Bob turned around, looking at Cecil.

He was gone. Absorbed into the shadows of this place.

He turned and backed into the cell door, another jolt of electricity braking him out of numbness, making him run to the left, down that empty corridor, and to the left again. He stopped.

There was an exit sign, hanging right above a door at the end of the hallway.

The shadows were coming, and coming faster now. Suddenly, he was in slow motion, and they were at normal speed. They all caught up to him within seconds, claws coming out of their fingertips.

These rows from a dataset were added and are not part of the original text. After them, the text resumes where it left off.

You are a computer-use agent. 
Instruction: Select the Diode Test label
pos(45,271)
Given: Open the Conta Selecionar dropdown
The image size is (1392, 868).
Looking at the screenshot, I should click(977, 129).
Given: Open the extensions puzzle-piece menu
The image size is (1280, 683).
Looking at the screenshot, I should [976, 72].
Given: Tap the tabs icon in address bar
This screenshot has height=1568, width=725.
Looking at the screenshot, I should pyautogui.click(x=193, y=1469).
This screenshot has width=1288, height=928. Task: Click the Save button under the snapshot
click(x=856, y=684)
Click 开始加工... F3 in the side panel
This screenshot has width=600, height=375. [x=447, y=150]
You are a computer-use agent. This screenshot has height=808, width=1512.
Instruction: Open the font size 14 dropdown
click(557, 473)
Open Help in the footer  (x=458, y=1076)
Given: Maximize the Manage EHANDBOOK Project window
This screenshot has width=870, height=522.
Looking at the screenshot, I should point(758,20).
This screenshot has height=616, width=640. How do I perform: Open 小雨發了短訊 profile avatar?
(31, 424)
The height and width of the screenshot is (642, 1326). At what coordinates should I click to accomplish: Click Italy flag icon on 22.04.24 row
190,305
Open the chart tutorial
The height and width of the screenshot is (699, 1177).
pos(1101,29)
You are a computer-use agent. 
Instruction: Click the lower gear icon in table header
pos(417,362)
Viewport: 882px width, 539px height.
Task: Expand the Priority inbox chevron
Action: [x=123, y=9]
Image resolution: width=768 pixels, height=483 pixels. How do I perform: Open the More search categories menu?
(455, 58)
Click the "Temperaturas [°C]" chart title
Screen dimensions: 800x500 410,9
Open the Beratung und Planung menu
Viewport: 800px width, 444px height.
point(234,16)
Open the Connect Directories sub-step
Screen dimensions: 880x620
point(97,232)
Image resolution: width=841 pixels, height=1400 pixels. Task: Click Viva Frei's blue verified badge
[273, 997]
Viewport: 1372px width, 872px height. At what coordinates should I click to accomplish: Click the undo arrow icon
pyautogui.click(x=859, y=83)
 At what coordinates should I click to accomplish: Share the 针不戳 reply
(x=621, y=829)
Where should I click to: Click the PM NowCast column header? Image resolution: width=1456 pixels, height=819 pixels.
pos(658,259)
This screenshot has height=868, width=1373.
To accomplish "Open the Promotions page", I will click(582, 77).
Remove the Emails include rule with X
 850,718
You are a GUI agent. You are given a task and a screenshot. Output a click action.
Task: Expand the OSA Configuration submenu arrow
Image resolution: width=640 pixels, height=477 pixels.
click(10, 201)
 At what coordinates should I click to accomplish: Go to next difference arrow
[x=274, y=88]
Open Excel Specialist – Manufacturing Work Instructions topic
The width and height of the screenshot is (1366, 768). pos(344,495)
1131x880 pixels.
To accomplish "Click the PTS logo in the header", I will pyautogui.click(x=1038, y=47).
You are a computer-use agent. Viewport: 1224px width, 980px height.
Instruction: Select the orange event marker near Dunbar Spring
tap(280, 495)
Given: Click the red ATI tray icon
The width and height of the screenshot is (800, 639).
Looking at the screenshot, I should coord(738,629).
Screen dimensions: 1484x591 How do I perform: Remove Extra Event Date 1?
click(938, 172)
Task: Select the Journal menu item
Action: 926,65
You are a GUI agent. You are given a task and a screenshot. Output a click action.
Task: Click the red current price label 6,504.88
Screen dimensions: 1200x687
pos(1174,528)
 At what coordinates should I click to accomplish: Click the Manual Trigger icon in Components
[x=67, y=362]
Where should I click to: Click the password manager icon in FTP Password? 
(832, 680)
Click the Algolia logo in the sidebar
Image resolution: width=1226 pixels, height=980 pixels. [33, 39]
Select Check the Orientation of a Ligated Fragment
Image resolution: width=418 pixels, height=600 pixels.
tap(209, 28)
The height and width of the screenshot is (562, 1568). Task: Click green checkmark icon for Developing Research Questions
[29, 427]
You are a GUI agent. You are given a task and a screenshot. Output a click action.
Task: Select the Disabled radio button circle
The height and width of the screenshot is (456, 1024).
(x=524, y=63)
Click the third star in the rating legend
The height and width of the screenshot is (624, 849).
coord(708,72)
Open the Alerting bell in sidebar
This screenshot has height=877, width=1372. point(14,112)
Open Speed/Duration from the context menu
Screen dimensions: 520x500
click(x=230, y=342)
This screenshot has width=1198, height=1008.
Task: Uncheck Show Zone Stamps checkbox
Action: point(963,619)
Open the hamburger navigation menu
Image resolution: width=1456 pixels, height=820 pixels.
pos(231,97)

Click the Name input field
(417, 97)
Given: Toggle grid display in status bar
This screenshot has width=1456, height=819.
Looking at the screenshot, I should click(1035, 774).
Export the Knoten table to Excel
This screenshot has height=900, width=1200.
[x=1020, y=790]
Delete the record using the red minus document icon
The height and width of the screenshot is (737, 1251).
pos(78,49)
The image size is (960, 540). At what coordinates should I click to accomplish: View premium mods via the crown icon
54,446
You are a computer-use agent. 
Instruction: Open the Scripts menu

Whatever kind of dream this was, it was anything but a nightmare.

Professor Vojin came to the front, smirking at Bob. The demons backed away, leaving him with only a tear in his sleeve.

He was numb, unable to move.

The therapist held out his arms, "My patients…"

Bob's eyes widened.

He put his arms down and pointed at Bob. "Tis the times' plague, when madmen lead the blind."* His voice boomed through the walls.

He opened and closed his mouth, unable to speak.

"Tis our time today, in this world . . . madman." With the last word, the ghosts leapt at Bob, claws tearing into his clothing and skin and—

Bob woke up gasping, in a regular cot. In a regular cell.

Regular guards.

He lay back down, and then leaned over the side. Still, nobody on the bottom bunk. He knew that wasn't merely a simple dream. Never before had he felt physical pain or such terror in a nightmare alone. Even in reality, nothing seemed to be able to cause anything like that at all. Springfield was almost silly in its way of life—like a cartoon, everything turned out fine in the end (mostly). When in reality, with his terrorization of Bart Simpson's life and family, any regular child would be cowering in fear of the very thought of a homicidal maniac on their heels.

They had almost become acquaintances at some points of his many schemes.

In not being a part of this . . . cartoon, Bob's life was serious. As in, affected by reality. He felt as if this world was not supposed to be his own.

Like a book. My life is almost controlled like the plot in a book, or movie, or cartoon!

But only when he crossed paths with the Simpsons, or Springfield. Vojin took away all sense of the cartoon feeling. He did not play a role in Springfield, or was supposed to—like a parasite, or a virus in a computer, he wasn't supposed to be there.

Mess up the plot of a story, disrupt the entire book. Dire consequences occur, and the parasite has complete control.

And now, for once, there was something rotten in the town of Springfield. And it all centered around Professor Vojin.


Forgive me. School and writer's block. Those are my excuses.

*- Hamlet, William Shakespeare. Not mine, of course.